Теперь не только отделение, а вся столовая перестала греметь ложками, а офицеры выставились из-за спины полковника в нашу сторону. Все с любопытством ждали, что я отвечу.
А я сказал:
— Я вам рапорты пишу. Там все рассказано, товарищ полковник.
— Да? — спросил он, удивившись. — Я еще не прочел, но… Я обещаю. Сделаю все, что смогу.
И, резко отодвинувшись, ушел. И все сразу отодвинулись, я имею в виду офицеров, среди которых был, конечно, Фурса. Я увидел лишь его налитый пунцовый затылок. Но и солдаты, те, что были рядом, как-то отчужденно молчали. Будто я и их подвел. Надо-то, как я понял потом, сказать эдакое бравое, и ото всех, и от себя, и не о рапорте. Да иди ты со своим рапортом! Знаешь куда? Так мне потом выразили свое отношение.

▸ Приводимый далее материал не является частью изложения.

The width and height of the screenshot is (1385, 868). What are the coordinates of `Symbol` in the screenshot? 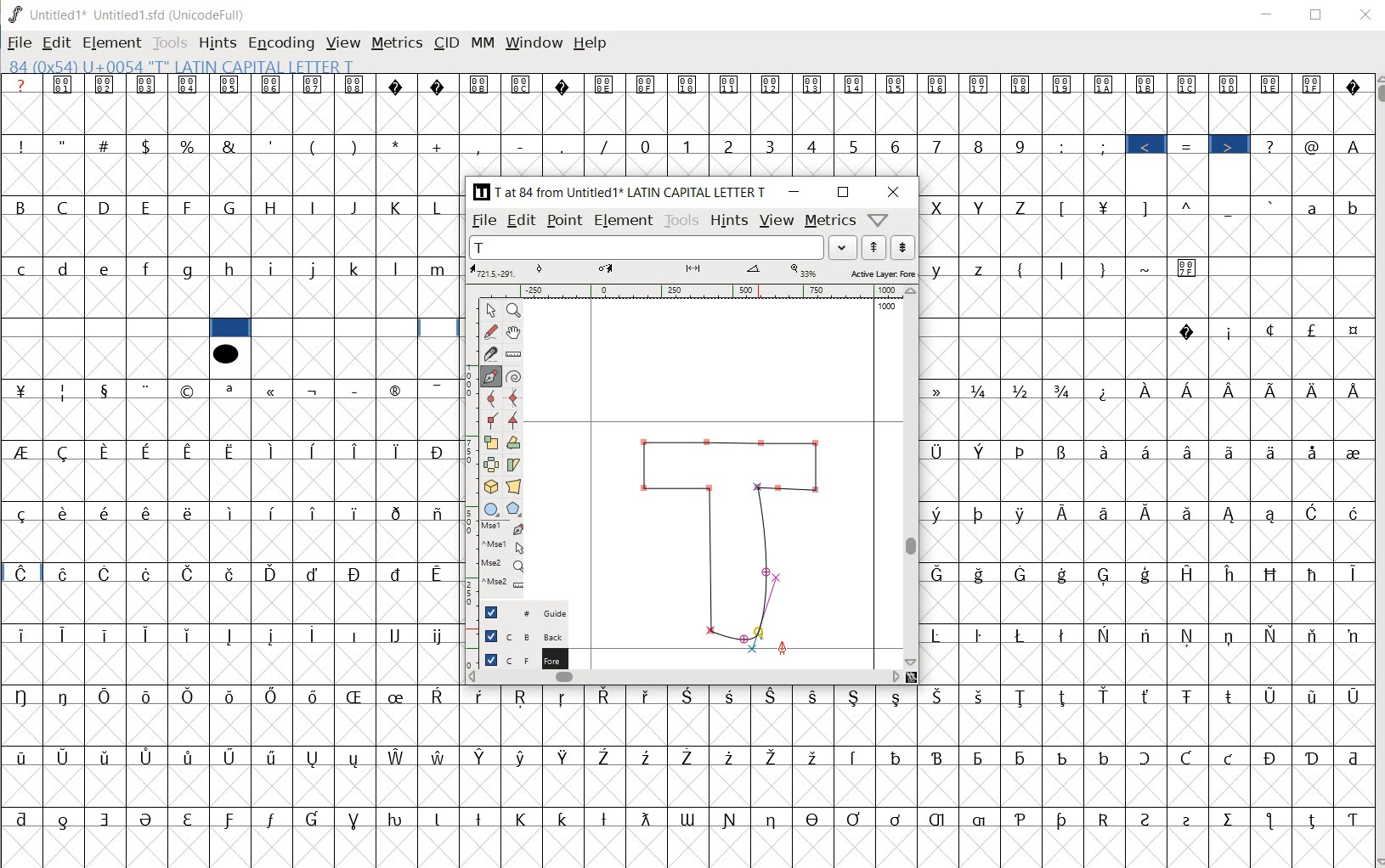 It's located at (980, 84).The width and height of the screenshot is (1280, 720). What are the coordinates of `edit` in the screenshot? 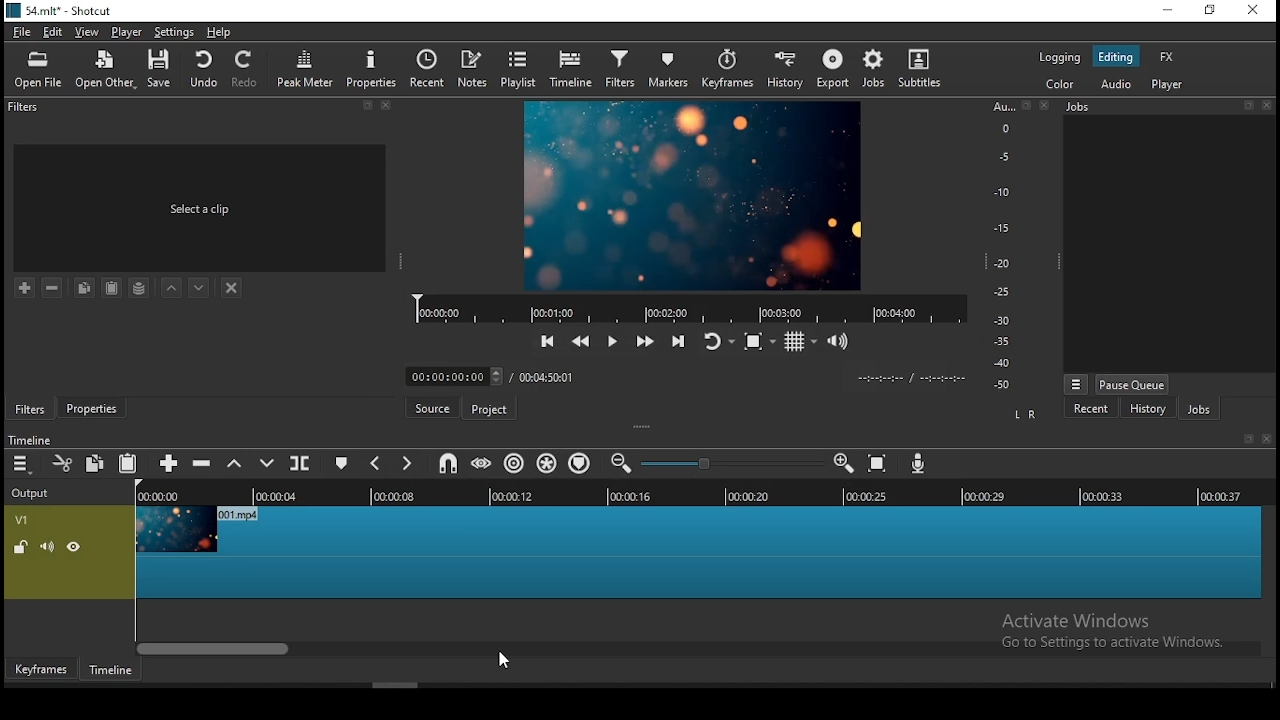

Случилось это 5 марта. А в конце апреля, перед самым Первомаем, я драил в штабе полы. Жизнь моя после того события не изменилась. Сперва шваброй, потом тряпкой вручную я выскребал каждую половичку, зная, что за мной с пристрастием наблюдает капитан Фурса. Он сидел тут же и делал вид, что работает, но я знал, что он не работает, а следит за мной. Зачем? Да по привычке, наверное. Характеристику в академию в этот год ему так и не дали, и он ходил злой, даже нас не замечал. Лишь раз, когда я встретил его во дворе казармы и бойко, стараясь печатать шаг, отдал честь, он прошел мимо, потом оглянулся и подозвал меня. Указывая на голову, где не оказалось у меня пилотки, произнес презрительно: «К пустой-то голове! Пройти мимо вот этого столба, — указал на столб, — и тридцать раз отдать честь». И ушел. А я маршировал, чеканя шаг, и приветствовал тот столб, и приветствовал.
Теперь тряпка моя дошла до пятачка пола, где стоял сапог капитана Фурсы. Я не мог, не имел права попросить его передвинуть ногу. И тогда я стал методично обмывать пол, едва касаясь сапога. Я кругами водил тряпку, изучив тот сверкающий сапог от подметки до голенища. И все рядом да рядом, тер да тер… Умоляя про себя этого столба хоть чуточку шевельнуть ногой!
И вдруг услышал прямо в свой затылок:
— Забываю сказать, рядовой… Поступил ответ на ваш рапорт…
Тряпка застыла в моих руках. Я смотрел на ненавистный сапог и ждал ответа. А Фурса наверху молчал.
Тогда я поднял глаза и встретился с его глазами. Он смотрел на меня, как и должен смотреть на букашку, которую мог бы раздавить, но почему-то еще не раздавил. Впрочем, еще раздавит. Глаза его были холодней космоса. Лишь нащупав в моем взгляде нечто, похожее на страх перед отказом сверху, и осознав всю глубину моего страха, он удовлетворился. Губы у него были красны, как у женщины. Сочные, капризные. Мои дружки по взводу утверждали, что Фурса пудрит лицо.